Historical Background

1971-72 Agriculture In-take Class
The School of Forestry, Environmental & Geographical Sciences Building

Following the university senate meeting held on 4th November 2010, the College of Agricultural and Environmental Sciences was formed, bringing together the former Faculties of Agriculture and Forestry and Nature Conservation, the Makerere University Institute of Environment and Natural Resources (MUIENR) and the Department of Geography, was recommended.

To operationalize the proposed college, a committee was established by the vice chancellor, to ensure that an efficient structure for the College of Agricultural and Environmental Sciences was put in place.

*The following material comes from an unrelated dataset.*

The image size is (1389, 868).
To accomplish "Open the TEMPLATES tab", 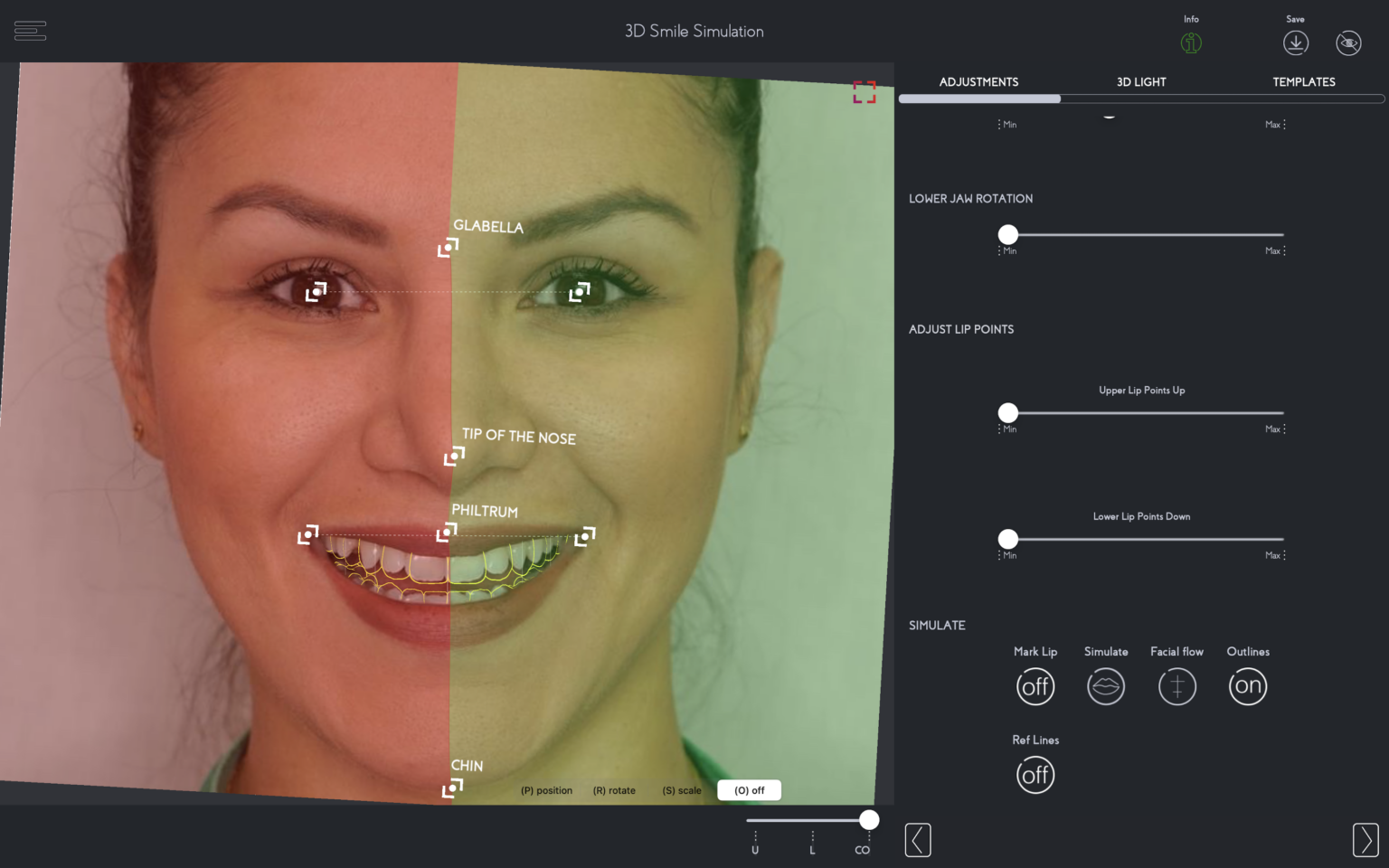I will (1304, 81).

The committee had 18 members drawn from 4 units. In undertaking its tasks, the committee drew widely from structures of other Universities in different parts of the world with Colleges covering disciplines related to agriculture, forestry environment, food and geographical sciences. The committee examined the 13 departments in the existing four units, which were to merge to identify area of similarity and differences in terms of academic programs, course content and professional competences.

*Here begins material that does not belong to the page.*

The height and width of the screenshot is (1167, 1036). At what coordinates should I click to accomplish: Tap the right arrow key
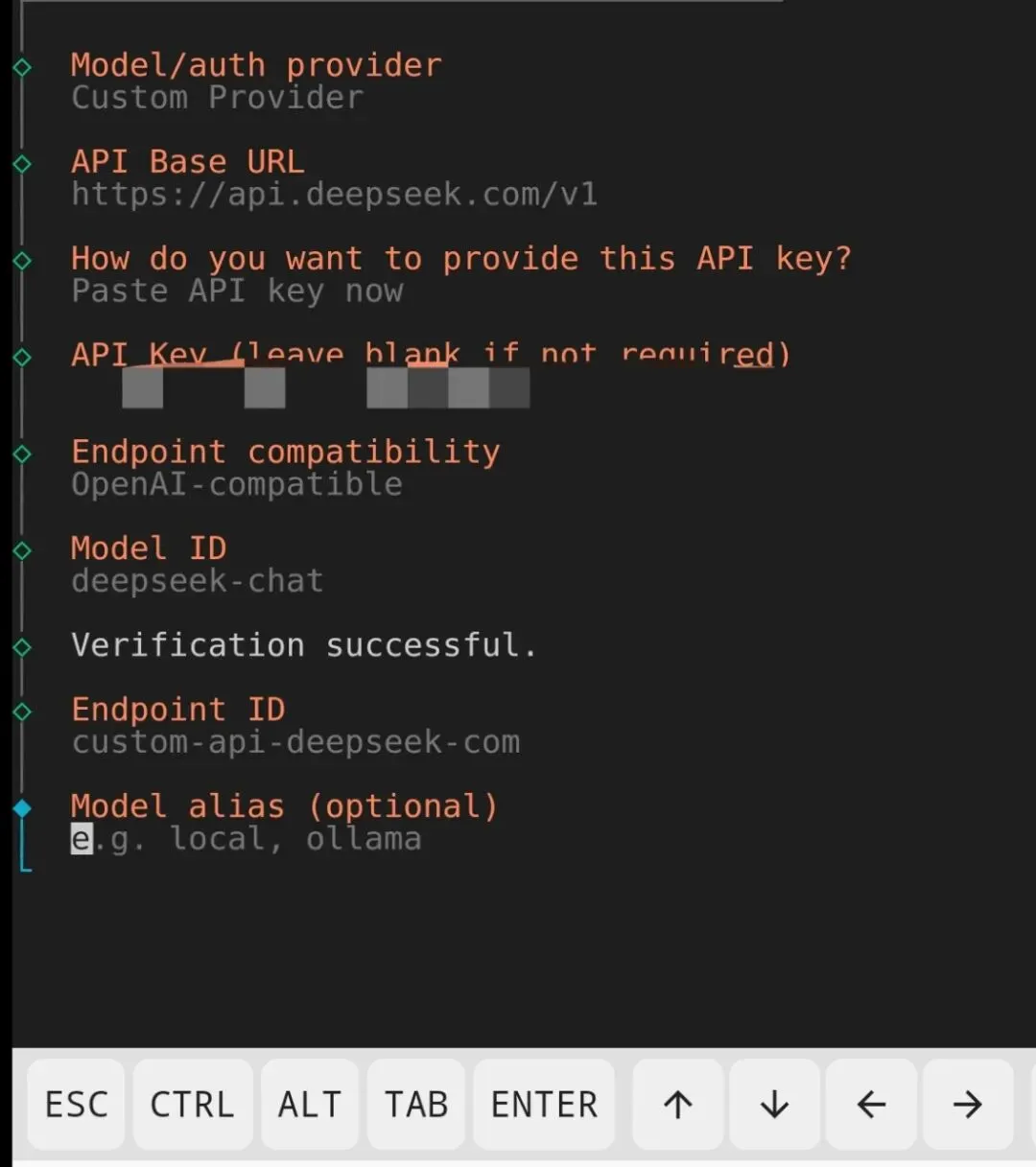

The School of Food Technology, Nutrition and Bio-Engineering Building
The School of Agricultural Sciences Building

This analysis revealed that there was a total of 46 degree programs offered by the four units; 26 programs in Faculty of Agriculture, 5 programs from the faculty of Forestry and Nature Conservation, 8 programs in Geography, and 4 programs from MUIENR. It was also noted that some programmes cut across Units and this formed the basis for merging departments within the existing faculties.

A relationship analysis of the proposed departments was undertaken and resulted in three clusters from the 8 departments/units based on discipline relatedness. The 3 clusters were further evaluated to gauge the potential for sustainability as stand-alone units within the proposed college. This analysis considered the degree programs, student enrollment, strategic importance and available physical resources (lecture space, laboratories, office space, library and ICT facilities).

From this analysis, three major clusters, which emerged, constituted the three schools and two research institutes in the College of Agricultural and Environmental Sciences.